_DATASET ENTRIES_
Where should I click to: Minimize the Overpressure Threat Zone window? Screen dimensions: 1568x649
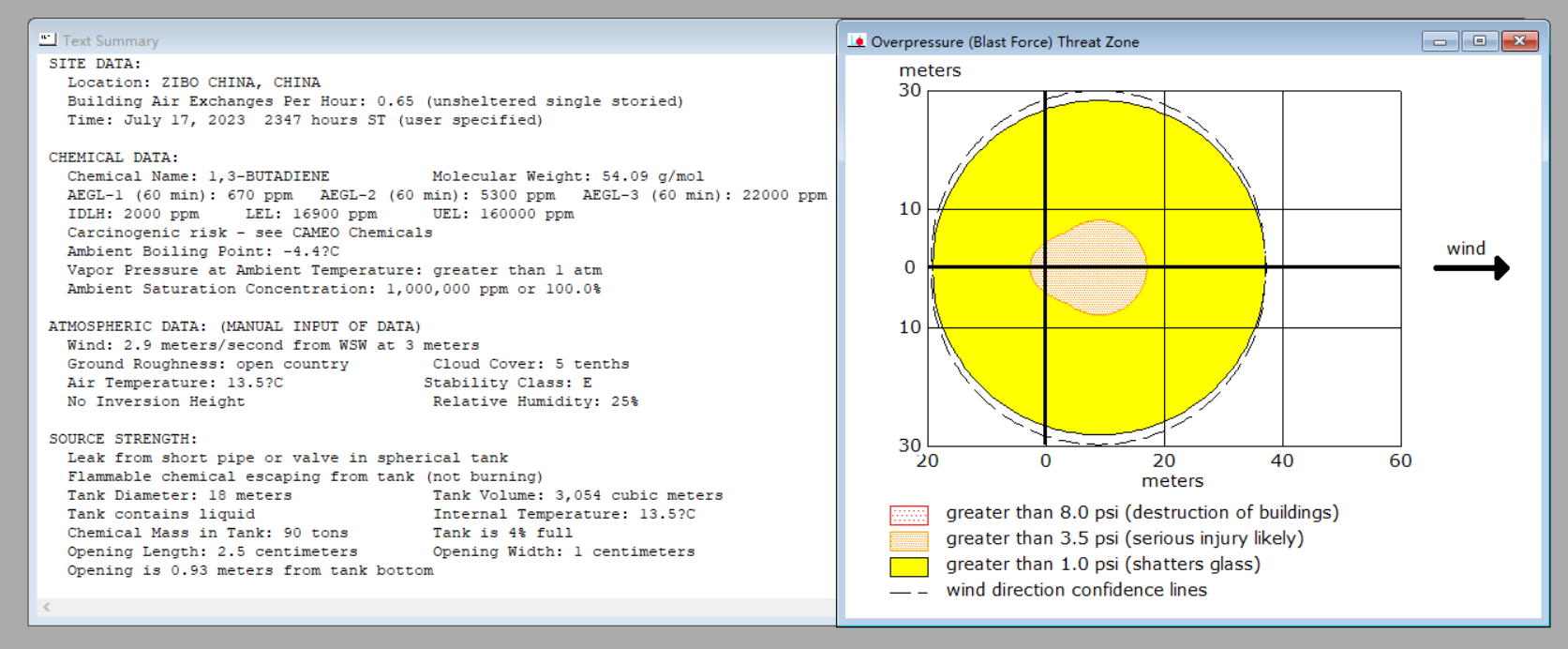point(1440,41)
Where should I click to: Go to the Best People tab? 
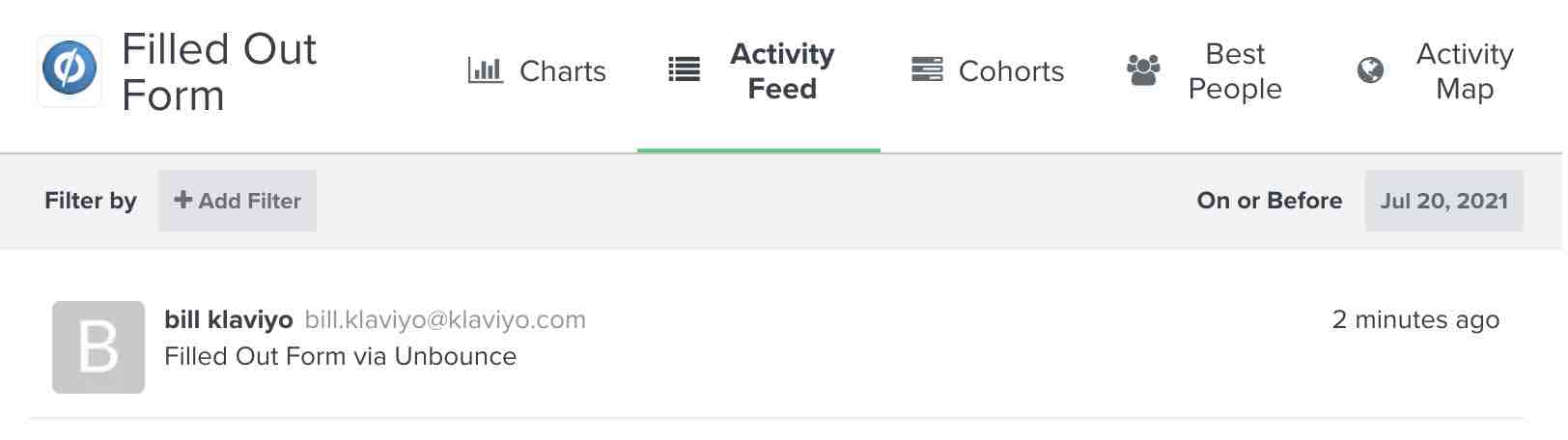(1235, 71)
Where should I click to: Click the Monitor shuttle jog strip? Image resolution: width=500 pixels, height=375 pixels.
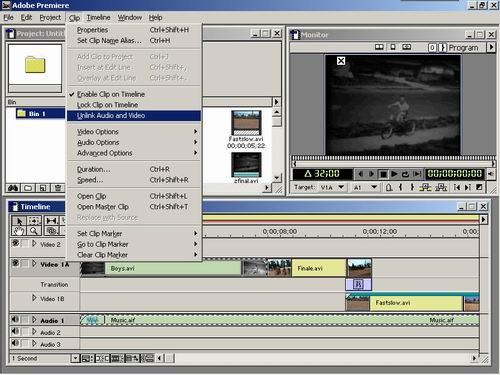[x=394, y=158]
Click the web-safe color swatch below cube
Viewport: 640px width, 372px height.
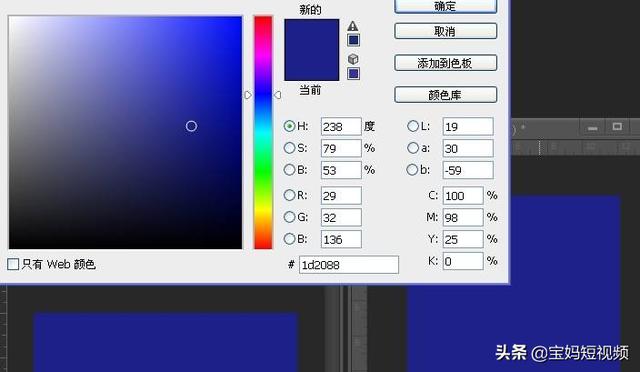353,74
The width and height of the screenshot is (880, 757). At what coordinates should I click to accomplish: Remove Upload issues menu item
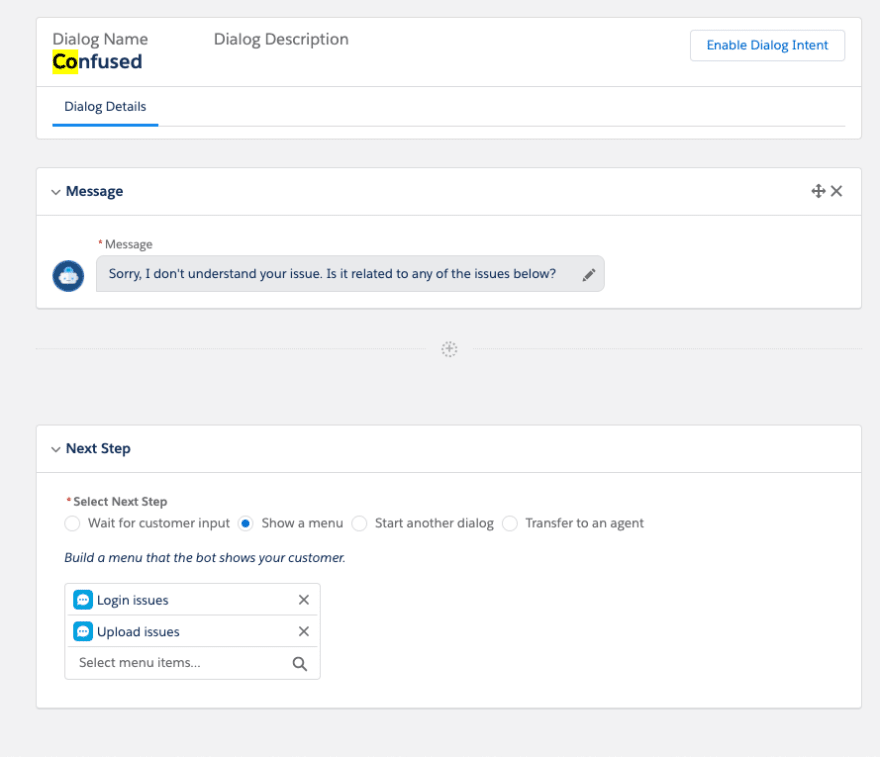coord(304,631)
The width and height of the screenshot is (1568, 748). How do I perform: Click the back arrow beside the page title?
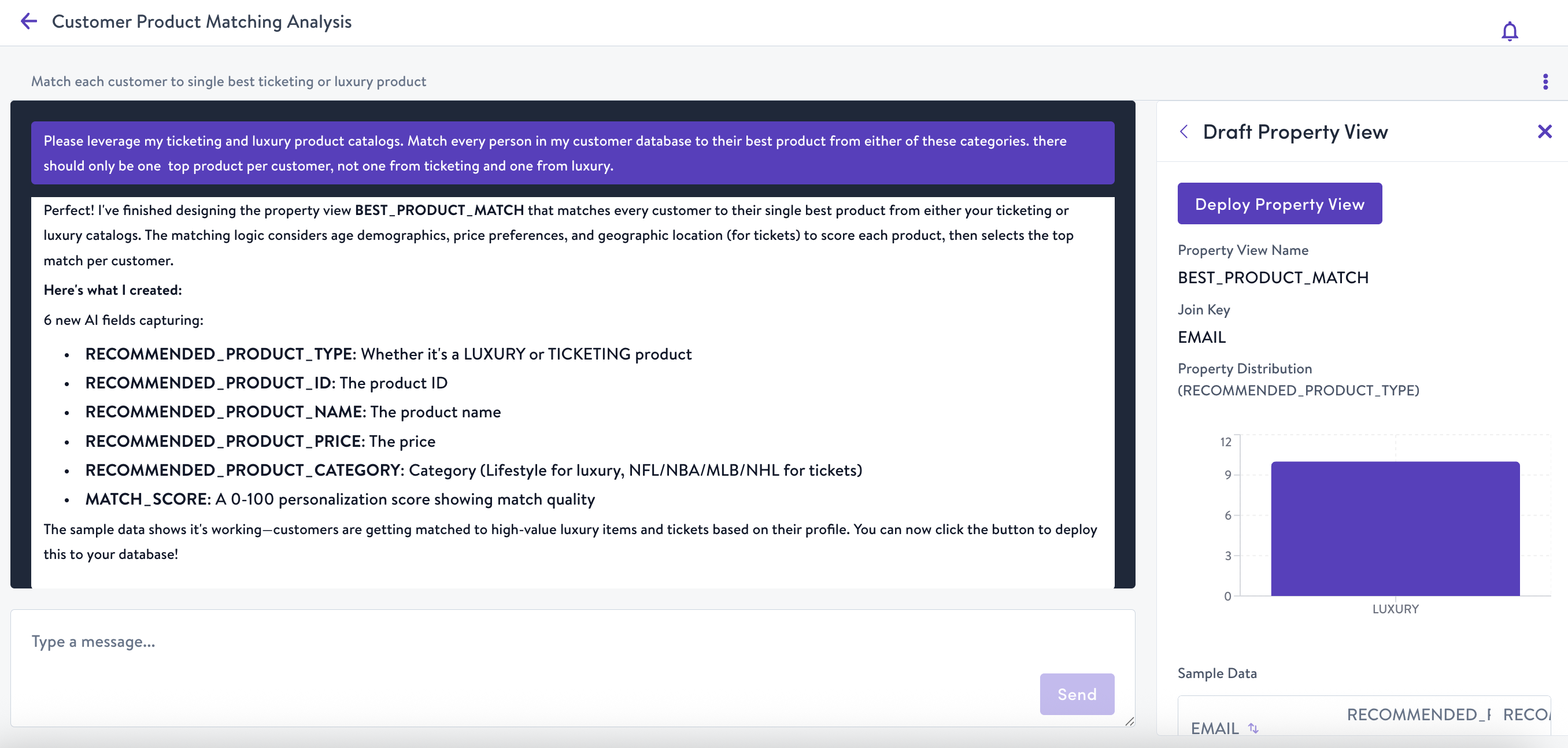[x=28, y=22]
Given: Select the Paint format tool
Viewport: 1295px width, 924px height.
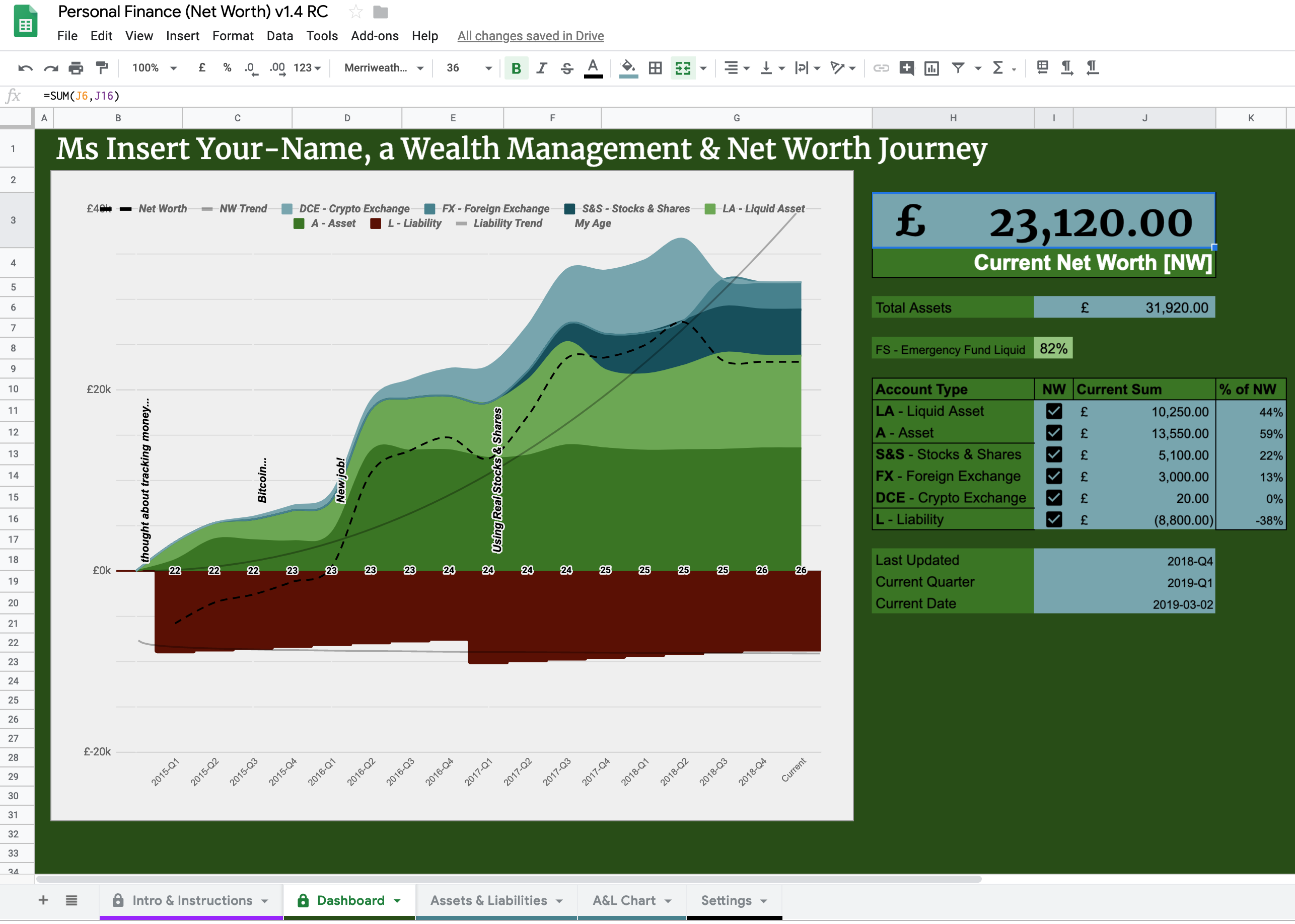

_TASK DETAILS_
Can you arrange the entries into a numbered list, starting at the very first entry and stopping after the line that contains "[x=394, y=158]", with that line included? Leave out the blank lines and the pictures.

_IN RESPONSE_
1. Where should I click to: Minimize the Overpressure Threat Zone window? Screen dimensions: 1568x649
2. point(1440,41)
3. Where should I click to: Go to the Best People tab? 
4. (1235, 71)
5. Where should I click to: Click the Monitor shuttle jog strip? Image resolution: width=500 pixels, height=375 pixels.
6. [x=394, y=158]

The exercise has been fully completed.